Wednesday, September 14, 2011

Are digitised book repositories infringing on Copyrights


This is a Digital age. We expect everything to be within our reach with the blink of an eye. Why books should be left behind. The new age digital books and the digital book hosting web portals have made it easier and quite accessible to reach the rarest available books with a click. But in the process, there is a possibility that the Author's moral rights and copyrights are put at stake. In a recent case, a group of International Authors have sued five US universities for copyright violations and unauthorized dissemination of digital books. The plaintiffs include the Author's Guild, Australian Society of Authors, UNEQ and other individual authors. The lawsuits have been filed against universities of Michigan, California, Wisconsin, Indiana and Cornell respectively. The plaintiffs argued that these universities obtained unauthorized scans of 7 million Copyright protected books from Google and assembled the information  in a digital repository called Hathi Trust, which holds about 9,596,083 total volumes of digitized books.

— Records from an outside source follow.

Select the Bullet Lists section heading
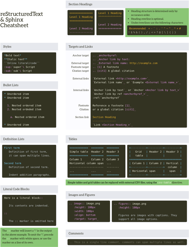The width and height of the screenshot is (189, 247). coord(11,85)
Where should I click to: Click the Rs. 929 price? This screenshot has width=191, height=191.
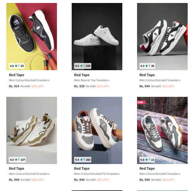coord(79,86)
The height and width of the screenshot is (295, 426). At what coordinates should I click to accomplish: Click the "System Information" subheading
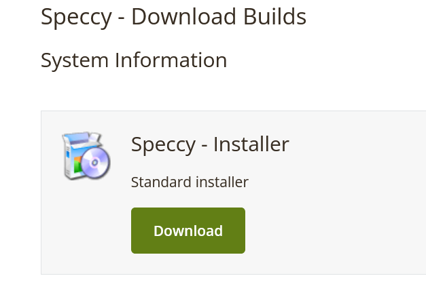[134, 60]
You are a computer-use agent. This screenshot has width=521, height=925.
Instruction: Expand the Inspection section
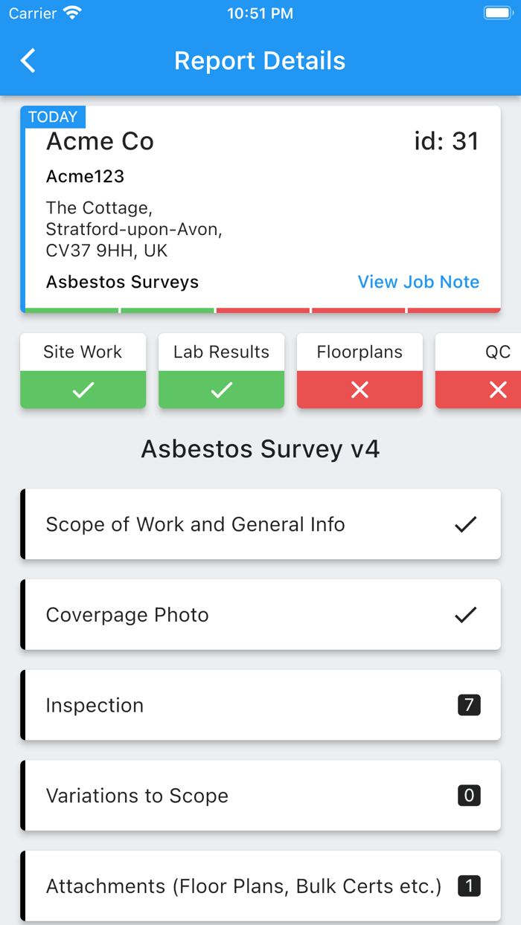261,705
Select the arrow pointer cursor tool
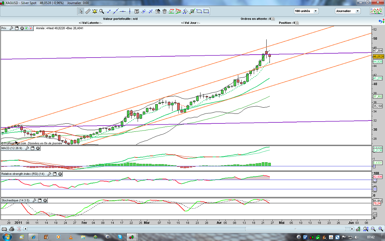The height and width of the screenshot is (241, 385). 81,12
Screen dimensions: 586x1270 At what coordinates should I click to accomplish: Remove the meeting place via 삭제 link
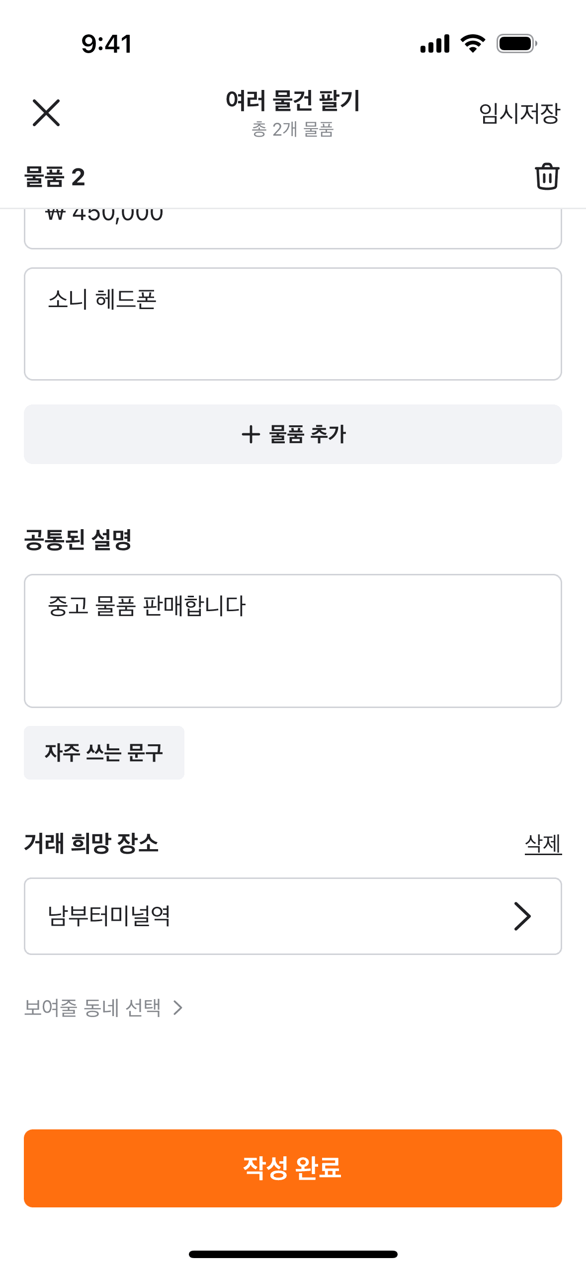[x=543, y=844]
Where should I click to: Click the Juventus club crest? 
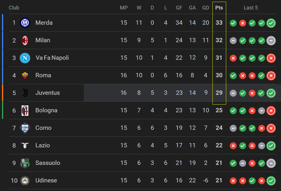tap(25, 93)
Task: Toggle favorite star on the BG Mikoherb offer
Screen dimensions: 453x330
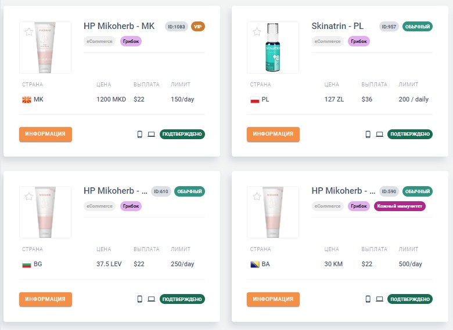Action: click(x=29, y=197)
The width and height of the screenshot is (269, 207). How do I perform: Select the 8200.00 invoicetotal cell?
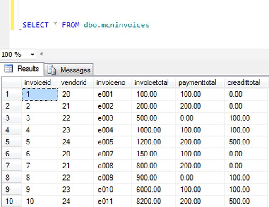pyautogui.click(x=149, y=201)
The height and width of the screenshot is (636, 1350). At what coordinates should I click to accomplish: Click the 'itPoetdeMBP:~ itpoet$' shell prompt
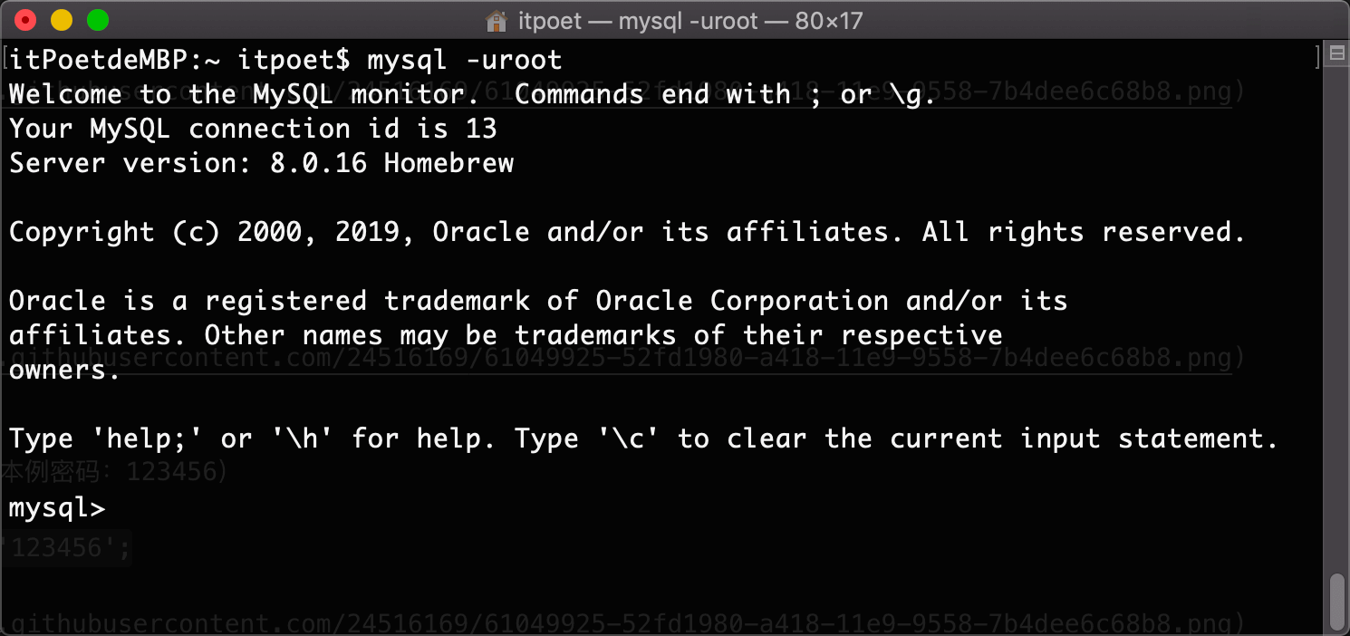click(178, 61)
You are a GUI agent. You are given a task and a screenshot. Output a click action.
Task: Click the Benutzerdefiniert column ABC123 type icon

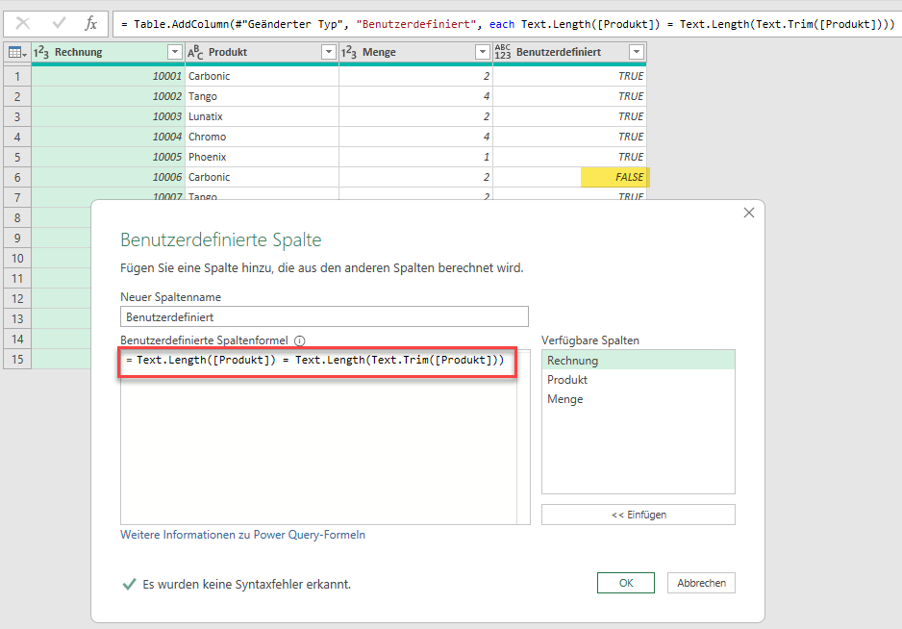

The plaintiff's complaint is made against digitization, archiving and copying which makes it a massive infringement of copyrights. On the other hand, this lawsuit could bring a severe blow to Hathi Trust's Orphan Works Project . The Orphan Works Project aims at making full- text versions of out-of-print copyrighted works available in the repository when their rights holders cannot be found or contacted. Currently around 148 potential orphan works on the HathiTrust are out-of-print titles published between 1923 and 1963.

The issue is a serious one and raises different thoughts. While proponents consider such digital book repositories as a useful resource for the students worldwide but on the contrary, it is highly unacceptable for the authors to put an orphan tag to their respective works. The situation is perplex and the pros and cons appear to be in equal proportions.Until then, we have to wait and see the outcomes in this case.